Monday, February 25, 2008

Defeated

I've been trying to blog more about topics lately, but tonight I just can't. So this is one of those self-indulgent, all about me posts. Deal with it.

It's been a rough couple of weeks at work. Okay, to be honest, there have been a few nights I feel so defeated I come home in tears. It's not that my work has changed, or that it's gotten harder. I still have the same job--to recruit kids for an education and vocational training program. Only right now there are no kids. I've been working my butt off, doing outreach to schools, organizations, etc., and the well is dry. Meanwhile, my coworker who doesn't do outreach because she has a bunch of supervisory duties, has an avalanche of kids calling her. It sucks.

And frankly, I've never felt this bad at a job. It probably sounds snotty and arrogant, and frankly I don't care right now, but I've always been good at my job. Maybe not excellent, but good. And I have never thought about the possibility of being fired from a job. Not that I'm at that stage yet, hopefully, but it feels like it is a distinct possibility. I've started wondering if they would take me back at Schmells Bargo.

Just as I have been feeling like the least competent employee, my boss has decided to send weekly team reports, so we can see who the current "rock star" is. Guess who it's not this month? That's right, it's me! Everyone else has bunches of kids who are wanting to go.
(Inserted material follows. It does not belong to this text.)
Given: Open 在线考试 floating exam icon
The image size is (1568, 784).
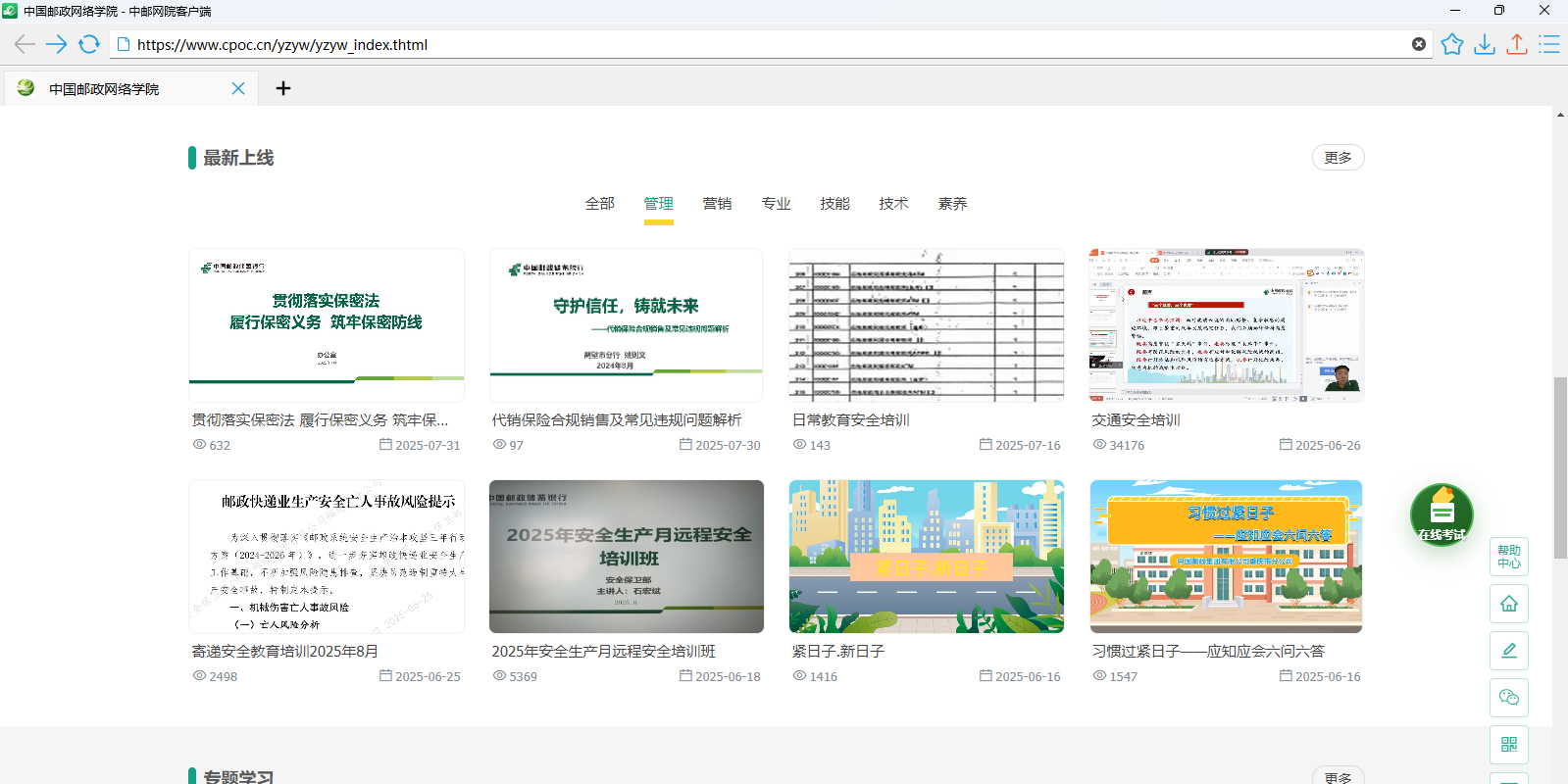Looking at the screenshot, I should [x=1442, y=514].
When I look at the list I've gotten mean, hoping that everybody else's kids drop out or get kicked out of the program right away for drugs or something. I hate that...I know it's only because I'm fiercely competitive and hate being at the bottom.
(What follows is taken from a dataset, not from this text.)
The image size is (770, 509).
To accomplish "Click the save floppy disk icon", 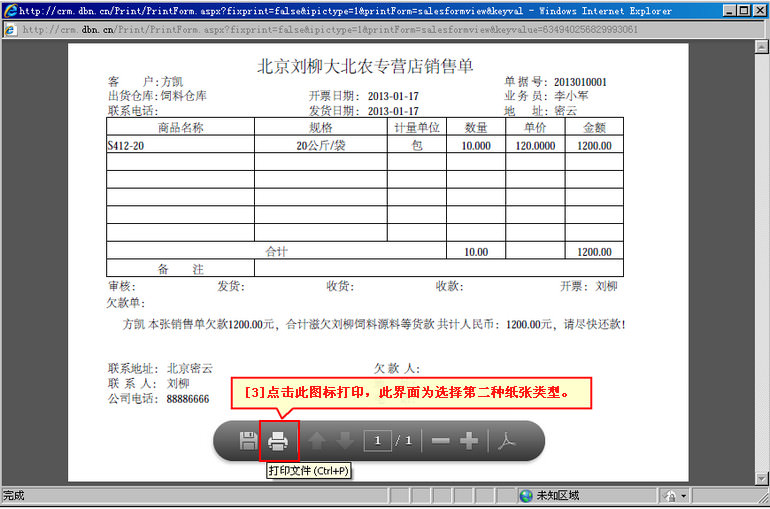I will tap(248, 441).
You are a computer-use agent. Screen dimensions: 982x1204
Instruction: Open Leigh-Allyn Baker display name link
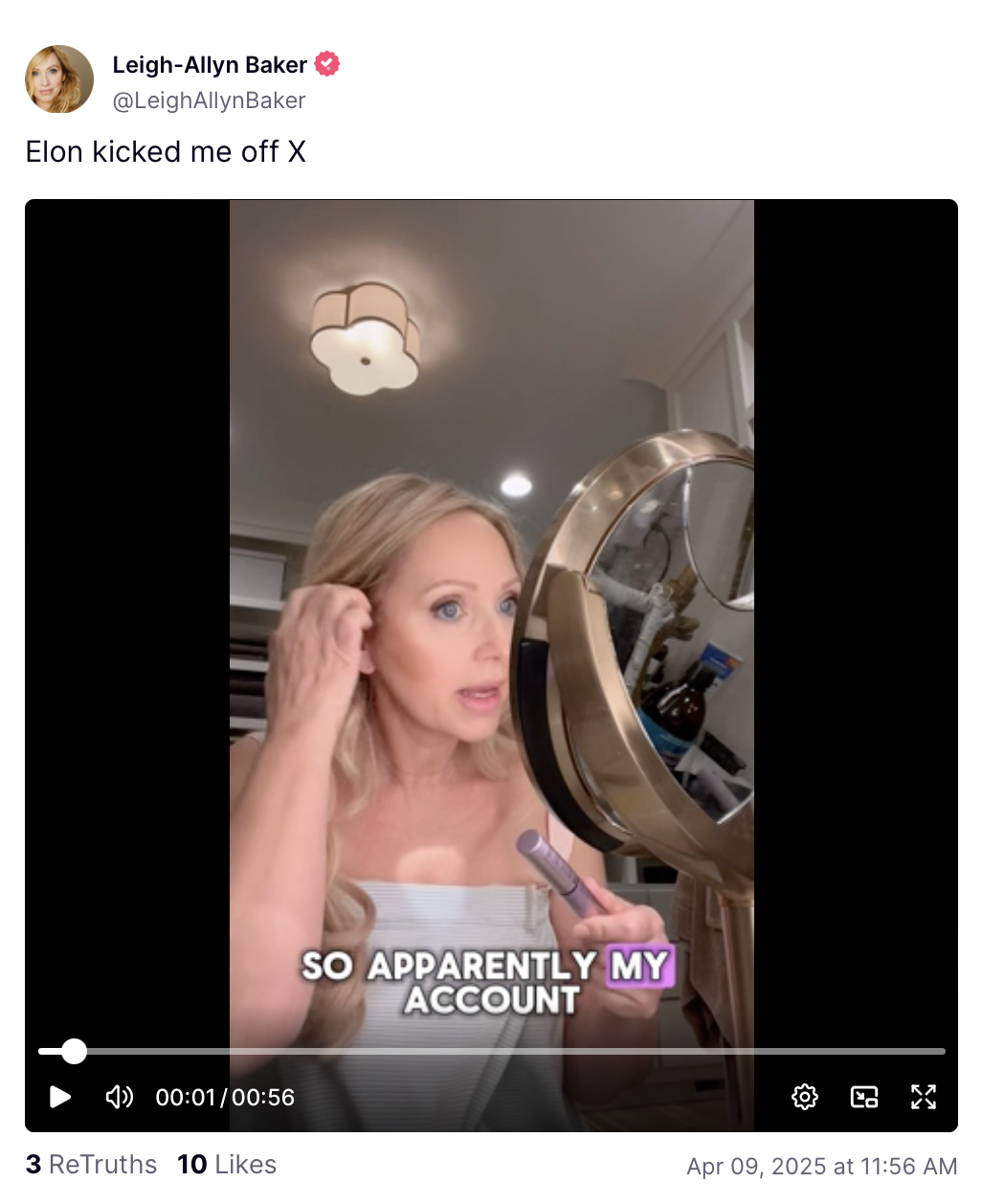coord(210,64)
Writing about it helps, so if you've read this big whine all the way through, thanks.

1 comment:

Unknown said...

Feeling defeated is normal. It is hard to connect with kids, it just takes time.
You are definitely not whining. Life happens. Not much you can do about it. I will pray for you to get more kids.
BTW all outreach programs have a pretty low success rate. So don;t agonize too much about the numbers. The people that use, and it works for, will always be better for it. It should be all about the helping, never numbers.